The classic Medpor has a rough surface with some tendency to cause erosion of overlying Tenon’s capsule and conjunctiva. To compensate for this, other types of Medpor have been designed. Medpor-SST is a further refinement with a smooth, porous anterior surface, which helps minimize late-implant exposure, and the preplaced suture tunnels allow for easy anchoring of the rectus muscles. Medpor-MCOI is cone-shaped , to provide extra volume in the orbit with a similar diameter implant. They have proved to be more effective in patients with phthisis bulbi or microphthalmos.

Bio-ceramic Implant

Bioceramic orbital implant is made of the porous, nonbrittle biomaterial alumina (Al2O3). It has uniform interconnected pores of approximately 500 μm in size. Unlike hydroxyapatite, it is manufactured with no disruption to marine ecosystems.

Advantages of bio-ceramic implants include:

  • Easy to manufacture, structurally strong, and free of contaminants.

  • Porous, strong, and resilient composition

  • Rapid fibrovascular ingrowth

  • No risk of disease transmission

  • Lightweight and easy manuverability during surgery

  • Easy suturing of extra ocular muscles to implant

  • Effortlessly hand-drilled

  • Noninflammatory, nonallergenic

  • Improved motility of the artificial eye

  • After implantation, a biofilm develops over the implant that acts as a barrier and helps in prevention of rejection.

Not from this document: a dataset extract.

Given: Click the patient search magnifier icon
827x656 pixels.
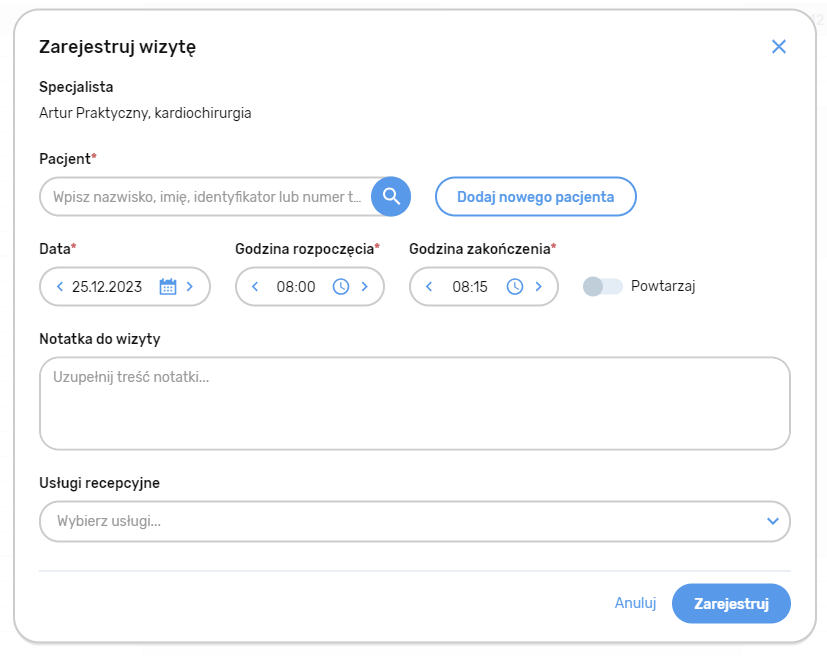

Self-Inflating Tissue Expanders

Self-inflating tissue expanders are hydrogel implants which follow principle of osmotic gradient leading to volume enhancement. After implantation, absorbs body fluid and grow consistently to a predefined volume. The swelling capacity of the implant is between 7- and 12-fold, depending on the product type. These implants are indicated in the treatment of clinical anophthalmia, post enucleation socket syndrome, and congenital microphthalmia. Their advantages are as follows:

  • Procedure is safe, quick, and minimally invasive

  • High biocompatibility

  • Lesser postoperative complications

  • Optimized swelling

  • Various shapes available for various indications

Being a relatively new technique , long-term safety of the material as an orbital implant has yet to be established, but early results are promising.